» EXERCISE DIRECTIONS
Answer these questions from the article on the Healthier Together plan:
1. In what year was the Healthier Together project launched?
2. Which four hospitals were to deliver high risk surgery under the plan?
3. How much did the Shaping a Healthier Future plan cost in consultancy fees?
--- EXCERPTED TEXT Enclosed Below ---
The revelation by the Health Service Journal that the plan for reconfiguring hospital services in Greater Manchester has been “quietly dropped” – must raise questions over other plans across England that involve centralising services and downgrading hospitals.
The long-running, costly and controversial Healthier Together project was launched in 2014, seeking to centralise surgical specialties and emergency care on fewer sites while insisting that no hospitals would actually close.
The plan was to reduce the number of hospitals delivering high risk surgery from 10 to just four (Manchester Royal Infirmary, Salford, Stockport, and Oldham) with services downgraded at North Manchester, Wythenshawe, Tameside, Bolton, and Wigan – posing complex problems of access and the need for substantial expansion of beds and staff at the new specialist centres.
It was subject to a 15-week public consultation in 2015, and subsequently challenged in court by doctors at Wythenshawe Hospital angry at the loss of specialist activity who sought a judicial review – without success.
But the plan and the 2016 Sustainability and Transformation Plan were both effectively subsumed in the “Taking Charge” devolution process that allocated a combined budget £6 billion to cover health and social care in the whole of Greater Manchester from April 2016.
Now the Healthier Together website which displayed the initial consultation document and additional information appears to have been closed, and a search for ‘Healthier Together’ on the Greater Manchester Combined Authority website yields only links to Taking Charge.
The decision to axe the Manchester plan after millions have been spent on consultancy and huge amounts of management time have been allocated to it echoes the top-level decision by NHS England to kill off the shambolic and costly Shaping a Healthier Future plan for North West London two years ago.
That plan, which threatened to axe acute services at Charing Cross and Ealing Hospitals, cost upwards of £72 million in consultancy fees – but never completed a business case, as its projected cost mushroomed above £1 billion.
Other areas still facing similarly ill-conceived schemes will be encouraged by this latest retreat to redouble the pressure on local MPs and councils to press for a full re-evaluation of the viability and affordability of the plans and their impact on local communities.
--- End of Enclosed EXCERPTED TEXT ---
--- DATA EXTRACT Enclosed Below ---
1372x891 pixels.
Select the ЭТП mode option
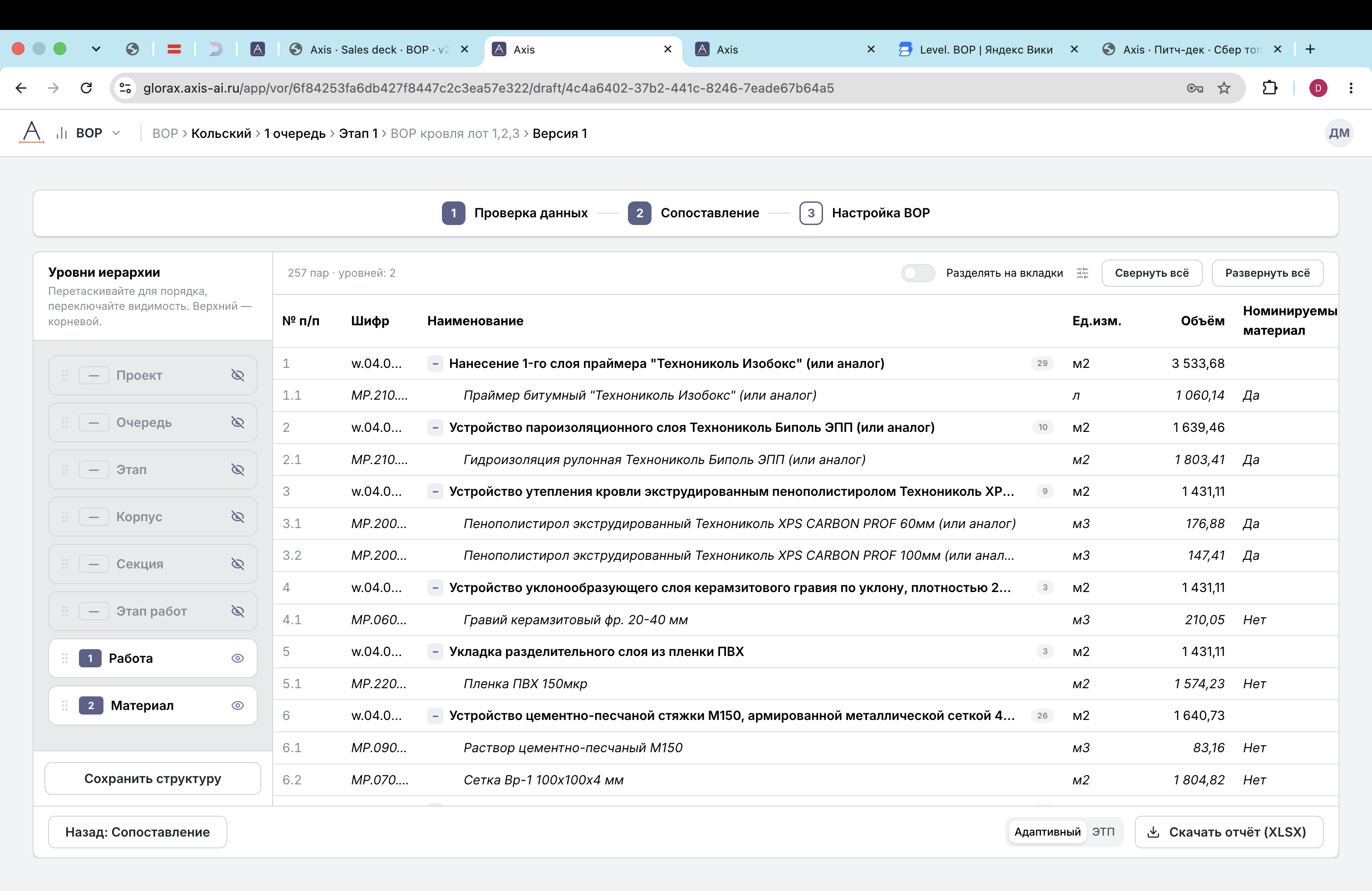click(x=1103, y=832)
--- End of Enclosed DATA EXTRACT ---
--- DATA EXTRACT Enclosed Below ---
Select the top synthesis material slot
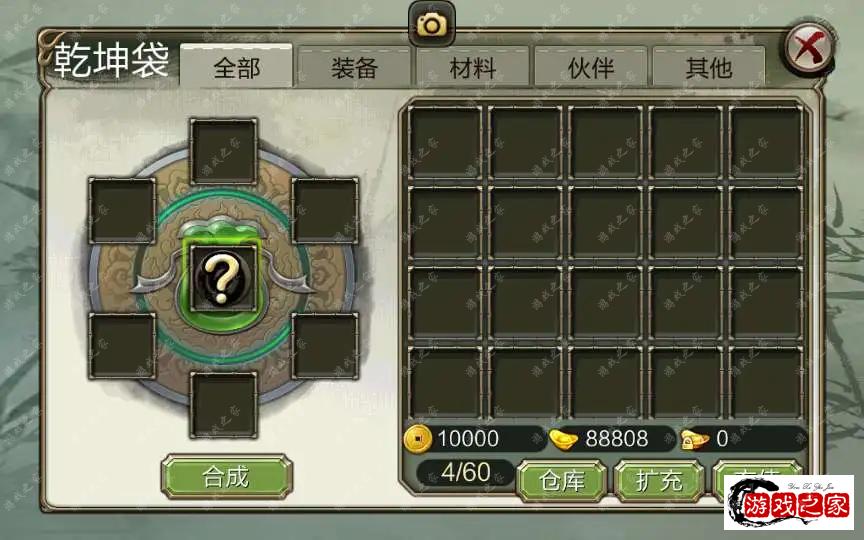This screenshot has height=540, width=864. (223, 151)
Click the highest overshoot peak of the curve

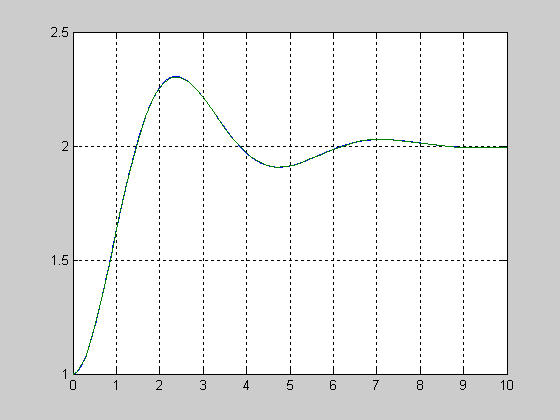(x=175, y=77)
--- End of Enclosed DATA EXTRACT ---
» TASK RESPONSE
1. 2014
2. Manchester Royal Infirmary, Salford, Stockport, and Oldham
3. Upwards of £72 million